#### Problem requirements
Count the lines in the entries below that contain the word "height", and reply with the number alone.

#### Collection entries

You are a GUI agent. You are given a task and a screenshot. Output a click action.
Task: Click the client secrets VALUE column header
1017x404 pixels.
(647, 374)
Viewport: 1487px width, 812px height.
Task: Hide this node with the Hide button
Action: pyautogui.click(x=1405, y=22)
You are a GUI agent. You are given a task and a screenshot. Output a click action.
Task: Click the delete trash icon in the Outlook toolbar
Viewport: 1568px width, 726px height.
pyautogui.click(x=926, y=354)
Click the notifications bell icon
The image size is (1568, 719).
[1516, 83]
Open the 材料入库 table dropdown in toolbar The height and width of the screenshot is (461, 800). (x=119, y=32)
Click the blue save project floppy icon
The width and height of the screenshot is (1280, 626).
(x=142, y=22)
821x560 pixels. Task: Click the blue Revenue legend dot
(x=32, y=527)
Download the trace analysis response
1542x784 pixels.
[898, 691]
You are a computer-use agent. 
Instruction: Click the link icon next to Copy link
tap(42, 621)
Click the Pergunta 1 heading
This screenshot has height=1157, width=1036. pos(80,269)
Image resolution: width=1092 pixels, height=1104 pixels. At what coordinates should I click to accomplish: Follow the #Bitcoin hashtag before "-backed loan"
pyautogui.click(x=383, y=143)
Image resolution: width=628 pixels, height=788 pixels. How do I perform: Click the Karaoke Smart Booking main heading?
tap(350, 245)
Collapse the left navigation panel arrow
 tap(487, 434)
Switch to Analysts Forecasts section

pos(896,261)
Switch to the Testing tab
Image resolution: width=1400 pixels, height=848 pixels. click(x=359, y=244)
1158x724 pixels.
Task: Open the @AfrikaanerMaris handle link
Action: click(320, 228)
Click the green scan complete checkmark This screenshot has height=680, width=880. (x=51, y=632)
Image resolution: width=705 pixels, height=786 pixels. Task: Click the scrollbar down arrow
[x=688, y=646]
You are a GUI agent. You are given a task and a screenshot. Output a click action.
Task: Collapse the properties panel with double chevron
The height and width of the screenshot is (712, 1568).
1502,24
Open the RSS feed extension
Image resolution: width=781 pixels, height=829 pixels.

#### Finished task
12